THIS MATTER is before the Court on Plaintiff Luken's Motion to Strike and Dismiss [Dkt. #39] The case is primarily a complicated business dispute involving the ownership and operation of, Christensen Yachts, a high end Vancouver yacht manufacturer. Luken's 34 page Motion seeks to strike portions of Christensen's "very aggressive" 45 page Answer, claiming it was crafted to sound like a press release. Under Fed. R. Civ. P. 12(f)'s mechanism for striking "immaterial, impertinent or scandalous" matter, Luken asks the Court to comb through the Answer (and the Complaint in the consolidated case, Christensen v Lukin, Cause No. 16-cv-5413RBL) and strike portions of the following paragraphs:

Defendants' Answer, paragraphs: 1-19, 20-28, 30, 31, 37, 39-47, 50, 53, 56, 61-67, 69-73, 75-88, 90-141, 144-46, 148, 168-70, 171-76, 197-200, 222-26. Consolidated Complaint, paragraphs: 1-17, 21, 24-32, 34-35, 41-51, 54, 57, 59, 62, 65-70, 73-112, 115, 117-145, 148-50, 155, 156.

[Dkt. #39 at 2]

Luken primarily disputes Christensen's word choices. He objects to and seeks to strike words and phrases like "stealing" very rich friends" "financial ruin" "buying assets on the cheap" "putting hundreds out of work" destroying the family's legacy" "skimming profits" corporate raider" "plundered" and "flaunted his wealth."

He also argues that Christensen's pleading are replete with allegations of "mere evidence, much of which is not even admissible"; allegations that are defamatory or unprofessional, immaterial and nonsensical, and the like. He also asks the court to construe the parties' Stock Purchase Agreement, and asks it to Strike Christensen's version claimed interpretation as "incorrect as a matter of law." The remainder of Luken's motion contains similar fly-specking: (he claims it is improper to reserve the right to amend, and asks the Court to strike that language) or what is effectively a motion for summary judgment or at least a Rule 12(b)(6) motion on various other claims and defenses (unclean hands, business judgment rule, laches, limitations period, etc.) It contains very few actual factual allegations and even fewer legal citations. Luken generally asks the Court to "clean up" Christensen's pleadings.

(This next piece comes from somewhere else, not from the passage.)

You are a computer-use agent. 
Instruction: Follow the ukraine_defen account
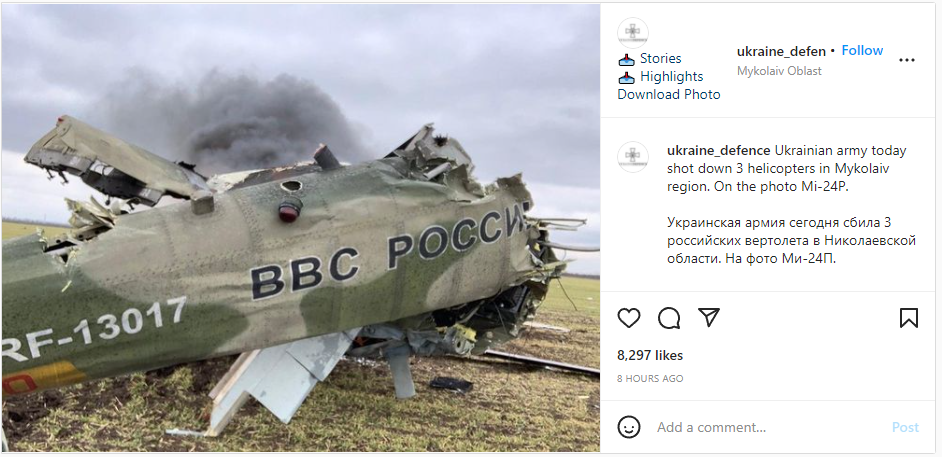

Under Rule 12(f), the court "may order stricken from any pleading any insufficient defense or any redundant, immaterial, impertinent, or scandalous matter." The function of a motion to strike under Rule 12(f) is to "avoid the expenditure of time and money that must arise from litigating spurious issues by dispensing with those issues prior to trial." Whittlestone, Inc. v. Handi-Craft Co., 618 F.3d 970, 973 (9th Cir.2010) (quotation and citation omitted). To determine whether to grant a motion to strike under Rule 12(f), the court must determine whether the matter the moving party seeks to have stricken is (1) an insufficient defense; (2) redundant; (3) immaterial; (4) impertinent; or (5) scandalous. Id. at 973-74.

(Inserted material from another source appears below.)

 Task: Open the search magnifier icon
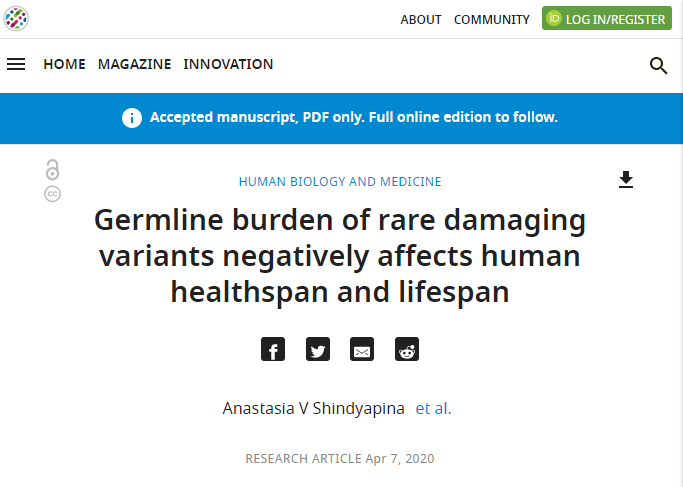pos(658,66)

Motions to strike are not favored and "should not be granted unless it is clear that the matter to be stricken could have no possible bearing on the subject matter of the litigation." Colaprico v. Sun Microsystem, Inc., 758 F.Supp. 1335, 1339 (N.D.Cal.1991). When a court considers a motion to strike, it "must view the pleading in a light most favorable to the pleading party." In re 2TheMart.com, Inc. Sec Lit., 114 F.Supp.2d 955, 965 (C.D.Cal.2000). A court must deny the motion to strike if there is any doubt whether the allegations in the pleadings might be relevant in the action. Id.

A Motion to Strike generally will not be granted simply because an allegation is offensive. Inappropriately hyperbolic allegations, ill conceived attempts at levity, and other similar manifestations of bad judgment in drafting pleadings, by themselves, fall short of the threshold that Rule 12(f) contemplates. See Saylavee LLC v. Hockler (228 F.R.D. 425 (D.Ct. 2005); see generally W. Schwarzer, W. Tashima & M. Wagstaffe, Federal Practice Before Trial, §9:383.5 (Rutter 2011).

While there may be a few adjectives or adverbs in the pleadings that are not or will not be supportable, allegations are not evidence. And the Court cannot determine at this stage whether a given allegation—say, Luken's wealth or motivation—is relevant, or whether Christensen can ultimately prove it, if it is. The Court certainly cannot determine at this stage what the legal effect of the Stock Purchase Agreement is; Luken's motion is akin to one for summary judgment, at the pleading stage.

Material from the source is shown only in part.